The Dark Knight's first attempt at capturing Kruger met with failure when he was struck from behind and left for dead in the doctor's flaming mansion. The Batman does not die easily and escaped his bonds in time to interrogate Ryder. Terrified, Kruger's lieutenant fled directly to the Scarlet Horde's base, followed from a distance by the Batplane.

With the aircraft in a fixed flight pattern and concealed by a smoky black cloud, Batman raided the base, subdued a few soldiers (clad in white hoods and green uniforms) and attempted to destroy the crimson dirigible. Once again, Kruger intervened, shooting the intruder and returning moments later to disintegrate the hero with his death-ray. The Batman had escaped death once more, this time by subduing and trading places with the soldier who guarded him during Kruger's brief absence.

Aware of the impending return strike of the "Dirigible of of Doom," Batman knew that his next encounter with the Scarlet Horde could not end in failure. During the time he spent undercover in the Horde's base, the Dark Knight had developed enough familiarity with the death-ray's strengths and weaknesses to formulate a chemical solution that would counter its effects. He coated the Batplane with the deterrent and flew into battle.

The aerial duel above Manhattan came to an abrupt climax when Batman rammed his plane directly into the airship. Parachuting from the flaming debris, Batman noticed that ruger had escaped via a small catapult-plane. As the mad doctor flew in closer, Batman grabbed the wing of the plane and threw a gas capsule into the open cockpit. The unconscious Kruger smashed his plane into the ocean even as the Dark Knight jumped to safety.

A few hours later, a radio report offered an epilogue: "The body of Kruger was recovered from the water but that of The Batman has not yet been found. Latest dispatches report the capture of the entire Scarlet Army." (DETECTIVE COMICS # 33, by Bill Finger and Bob Kane)

"The Batman Wars Against the Dirigible of Doom" stands as one of the most significant episodes in Batman's entire history but not because of the primary story. Instead, it was the two page prologue -- "The Batman and How He Came To Be!!" -- that would ensure DETECTIVE COMICS # 33's place in history. The murder of the Waynes and Bruce's transformation into The Batman was later reprinted in BATMAN # 1 with a new splash panel and became one of the most famous sequences in comic book history.

The two-page sequence was reprinted as it originally appeared (with the "Dirigible of Doom" splash panel) only three times: 1973's SECRET ORIGINS # 1, 1999's BATMAN: THE COMPLETE HISTORY and 1990's BATMAN ARCHIVES # 1. The latter represented the only complete reprinting of "Dirigible of Doom."

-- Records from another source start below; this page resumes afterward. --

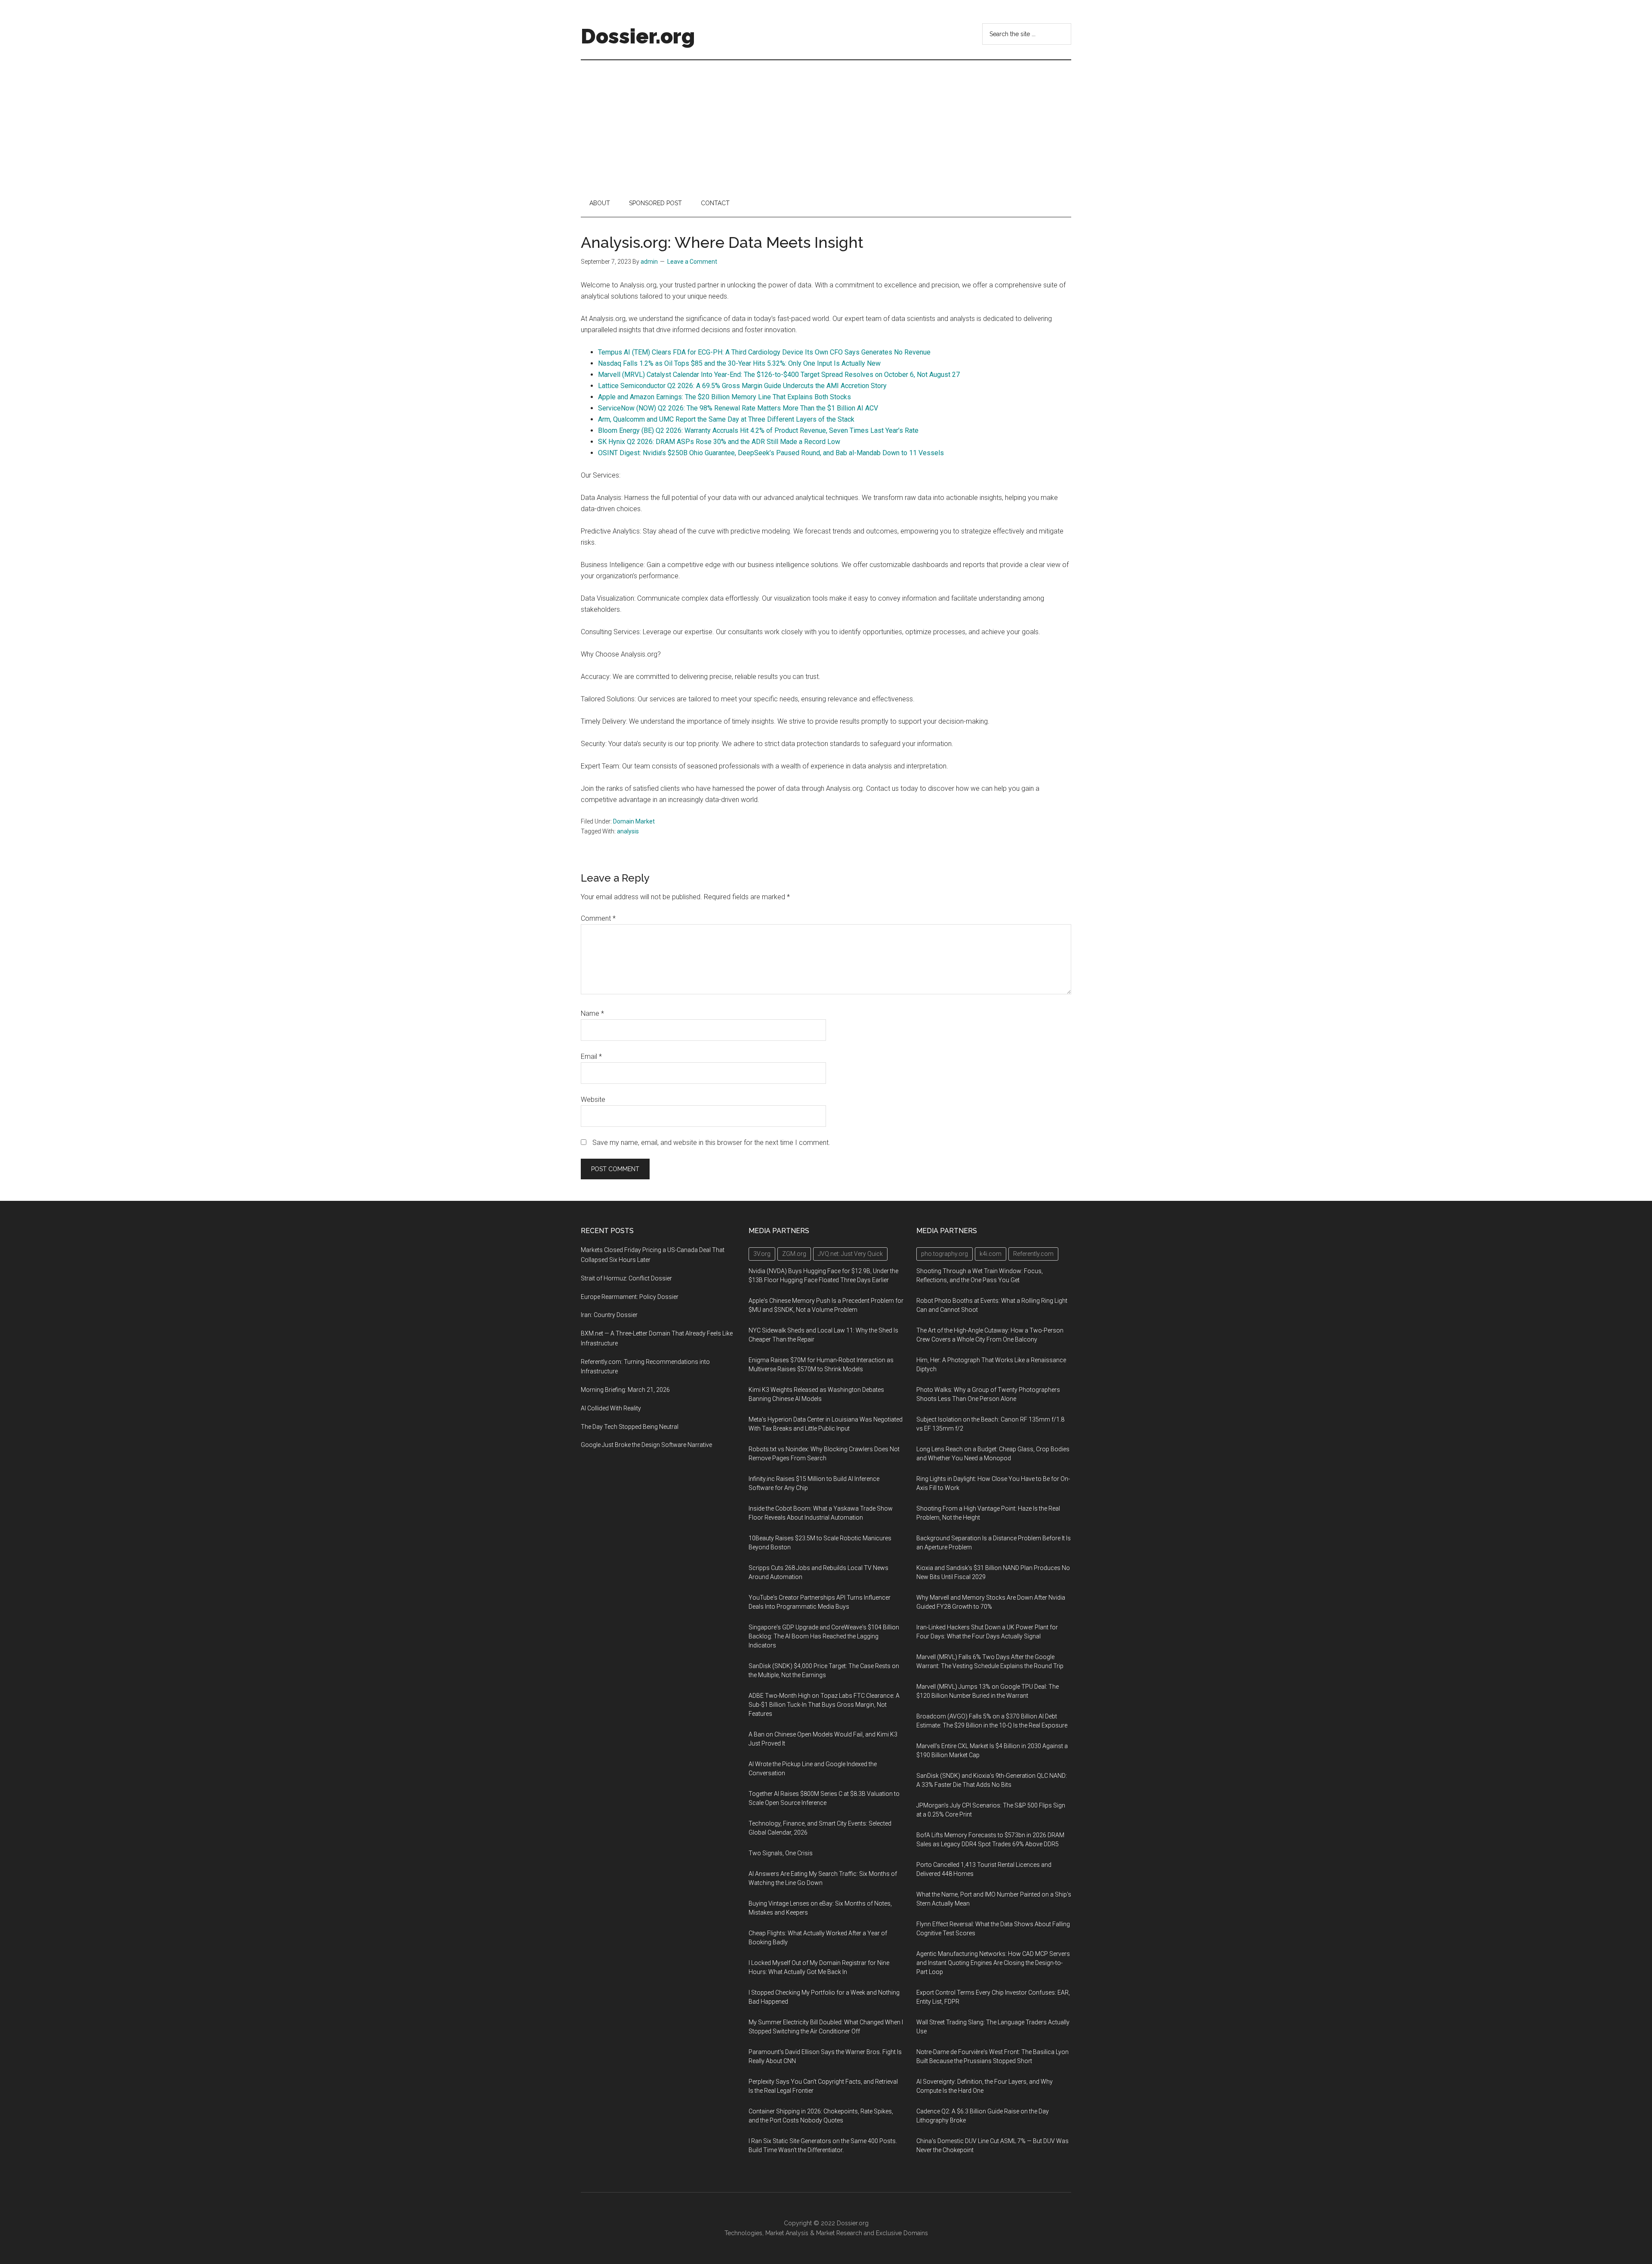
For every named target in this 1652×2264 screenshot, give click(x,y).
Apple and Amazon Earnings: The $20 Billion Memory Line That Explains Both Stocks (724, 397)
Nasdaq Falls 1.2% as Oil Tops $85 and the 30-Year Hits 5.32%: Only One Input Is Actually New (739, 363)
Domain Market (634, 821)
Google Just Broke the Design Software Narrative (646, 1444)
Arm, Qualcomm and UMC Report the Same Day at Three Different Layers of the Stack (726, 419)
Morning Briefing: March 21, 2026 (625, 1389)
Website (593, 1099)
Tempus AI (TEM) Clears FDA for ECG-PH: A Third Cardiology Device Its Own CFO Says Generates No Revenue (764, 352)
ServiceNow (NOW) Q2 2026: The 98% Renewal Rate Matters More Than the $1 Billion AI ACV (738, 408)
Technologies (743, 2233)
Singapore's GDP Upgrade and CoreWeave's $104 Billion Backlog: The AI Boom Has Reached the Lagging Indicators (824, 1636)
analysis (628, 831)
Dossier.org (638, 36)
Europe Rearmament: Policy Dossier (629, 1296)
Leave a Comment (692, 261)
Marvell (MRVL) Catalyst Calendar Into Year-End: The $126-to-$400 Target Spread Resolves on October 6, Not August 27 (779, 374)
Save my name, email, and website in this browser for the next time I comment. (711, 1142)
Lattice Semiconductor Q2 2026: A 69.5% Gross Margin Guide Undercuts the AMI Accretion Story (742, 386)
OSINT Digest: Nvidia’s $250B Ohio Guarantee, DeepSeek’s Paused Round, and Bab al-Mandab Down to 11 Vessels (771, 453)
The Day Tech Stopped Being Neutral (629, 1426)
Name (592, 1013)
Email (591, 1056)
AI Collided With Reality (611, 1408)
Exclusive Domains (902, 2233)
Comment (598, 918)
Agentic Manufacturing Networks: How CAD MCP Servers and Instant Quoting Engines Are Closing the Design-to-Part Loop (993, 1962)
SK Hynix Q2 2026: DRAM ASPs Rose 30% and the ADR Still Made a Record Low (719, 442)
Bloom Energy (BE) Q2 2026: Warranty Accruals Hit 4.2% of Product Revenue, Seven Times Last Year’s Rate (758, 430)
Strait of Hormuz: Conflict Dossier (626, 1278)
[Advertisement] (826, 125)
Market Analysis (786, 2233)
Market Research (839, 2233)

During 1981 and 1982, Gerry Conway had been digging deep into Batman's history for villains. After delivering new incarnations of two of the earliest Bat-foes, Doctor Death (from 'TEC # 29-30) and the Monk ('TEC # 31-32), Conway set his sights on 'TEC # 33's Scarlet Horde. In this instance, however, he chose not to recycle the name, instead creating a surrogate for Carl Kruger. Dressed in a magenta military uniform and hat, the bearded Colonel Blimp commanded a small army of men in green flightsuits, each displaying a red blimp icon and a lightning bolt.

Blimp had the all-too-common motivation of vengeance, explaining to Batman that "my father was a Navy man -- he spent his whole career ... staked his reputation on the Navy's zeppelin project during the 1950s. But then those fools saw fit to cancel that program, cutting father off without a regard to what he'd devoted his life to -- a life he saw no reason to continue living after they'd destroyed his dream. He died a broken man, Batman -- and now someone must PAY for what was done to him!"

Using magnetic technology of unknown origin, Colonel Blimp used his orange zeppelin to pluck a fully-manned Navy submarine from the North Atlantic and, for an encore, drew a battleship from the Gotham harbor up to the belly of the airship. The second theft took place in full view of dozens of witnesses at a yacht party -- including a millionaire named Bruce Wayne. Within minutes, The Batman had secured a bat-line to the rising Naval vessel.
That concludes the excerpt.